What's the saying? Given many eyes, all bugs are shallow? Well, here are some more eyes.
I'd be very curious to know what class of vulnerability these tend to be (buffer overrun, use after free, misset execute permissions?), and if, armed with that knowledge, a deterministic tool could reliably find or prevent all such vulnerabilities. Can linters find these? Perhaps fuzzing? If code was written in a more modern language, is it sill likely that these bugs would have happened?
Probably related to this (genuinely interesting) talk given by an entropic researcher https://youtu.be/1sd26pWhfmg?si=j2AWyCfbNbOxU4MF
This really comforts me :) I'm looking forward to a more secure and private IT future.
Anecdotally, I've been seeing a higher rate of CVEs tracked by a few dependabot projects.
Seems supported by this as well: https://www.first.org/blog/20260211-vulnerability-forecast-2...
Interesting that it's been higher than forecast since 2023. Personally I'd expect that trend to continue given that LLMs both increase bugs written as well as bugs discovered.
Why don't we just pagerank github contributors? Merged PRs approved by other quality contributors improves rank. New PRs tagged by a bot with the rank of the submitter. Add more scoring features (account age? employer?) as desired.
It's interesting to hear from people directly in the thick of it that these bug reports are apparently gaining value and are no longer just slop. Maybe there is hope for a world where AI helps create bug free software and doesn't just overload maintainers.
this is what i'm seeing on a micro scale. i pointed a code-davinci-002 model at my own repo and it found a subtle off-by-
Or we can stop putting everything on the internet as a vector for enforced enshittification.
I wish they wouldn’t call it “AI slop” before acknowledging that most of the bugs are correct.
Let’s bring a bit of nuance between mindless drivel (e.g. LinkedIn influencing posts, spammed issues that are LLMs making mistakes) vs using LLMs to find/build useful things.
An AI enthusiast having a breathless and predictive position on the future of the technology? No way! It's almost like Wall Street is about to sour on the whole stack and there is a concerted effort to artificially push these views into the conversation to get people on board.
Then again, I'm a known crank and aggressive cynic, but you never really see any gathered data backing these points up.
"On the kernel security list we've seen a huge bump of reports. We were between 2 and 3 per week maybe two years ago, then reached probably 10 a week over the last year with the only difference being only AI slop, and now since the beginning of the year we're around 5-10 per day depending on the days (fridays and tuesdays seem the worst). Now most of these reports are correct, to the point that we had to bring in more maintainers to help us."

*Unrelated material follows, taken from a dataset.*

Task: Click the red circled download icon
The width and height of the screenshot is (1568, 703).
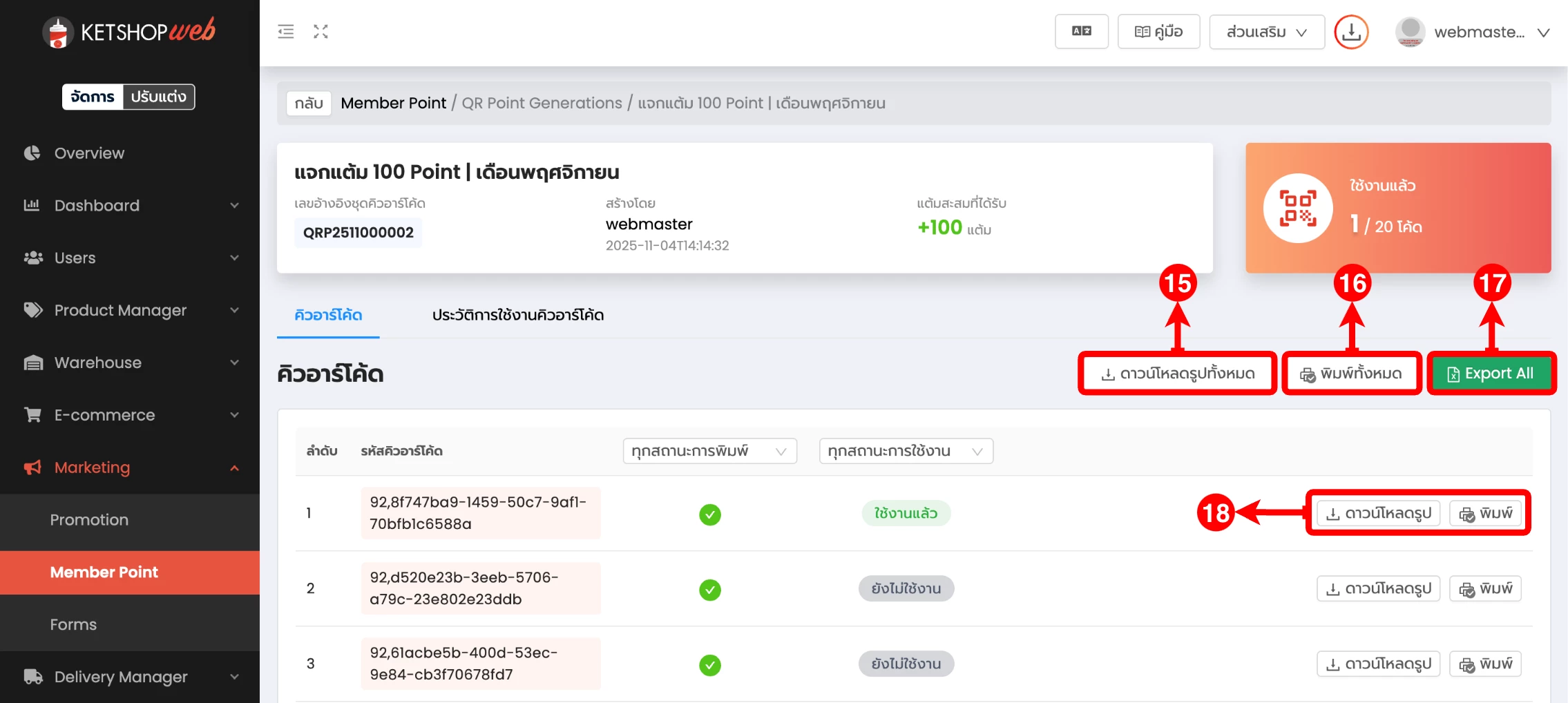Action: coord(1351,32)
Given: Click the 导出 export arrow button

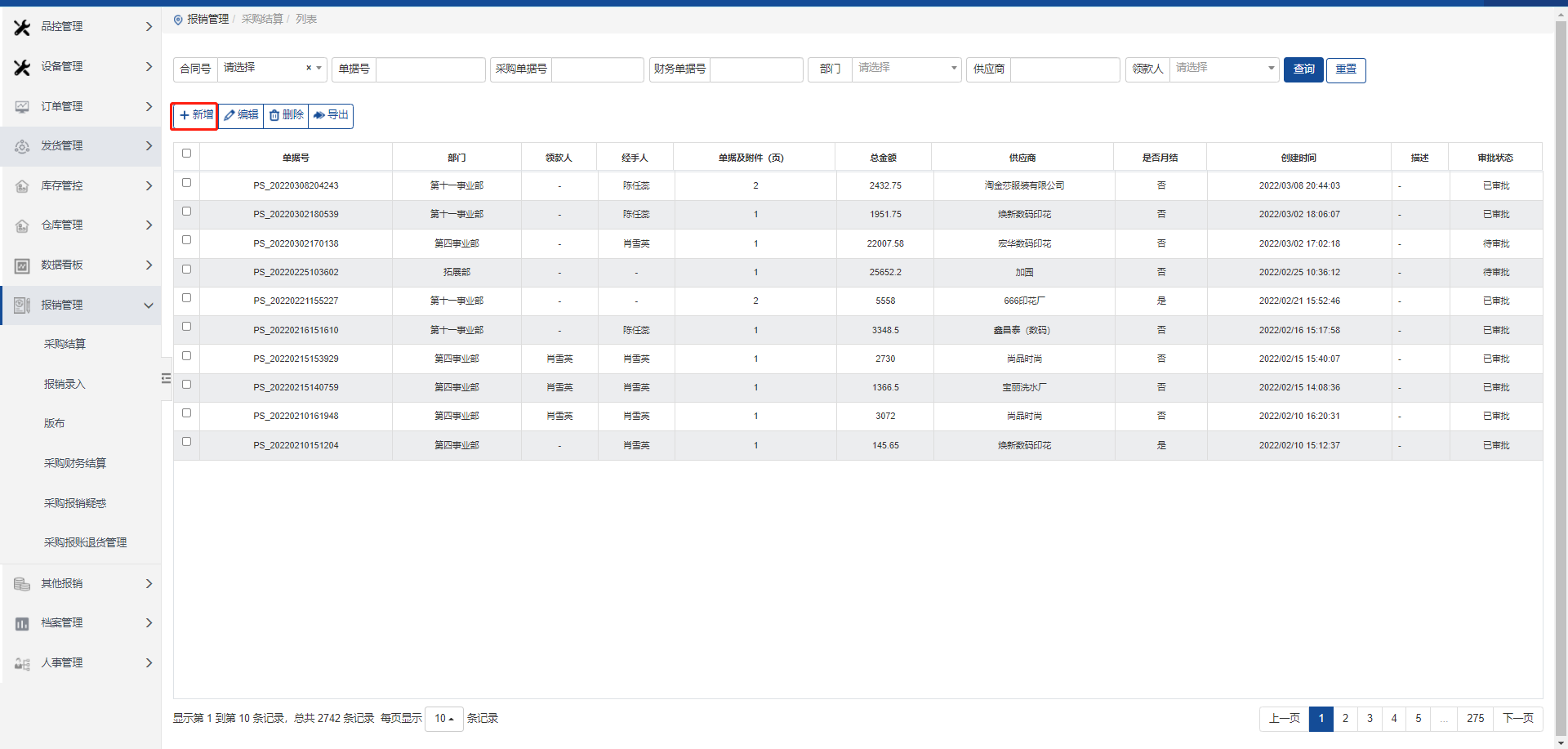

Reports being written faster than bugs being created? Better quality software than before the 2000s?
Oh my sweet summer child.
This is some seriously delusional cope from someone who drank the entire jug of kool-aid.
I’d love to be proven wrong but the current trajectory is pretty plain as day from current outcomes. Everything is getting worse, and everyone is getting overwhelmed and we are under attack even more and the attacks are getting substantially more sophisticated and the blast radius is much bigger.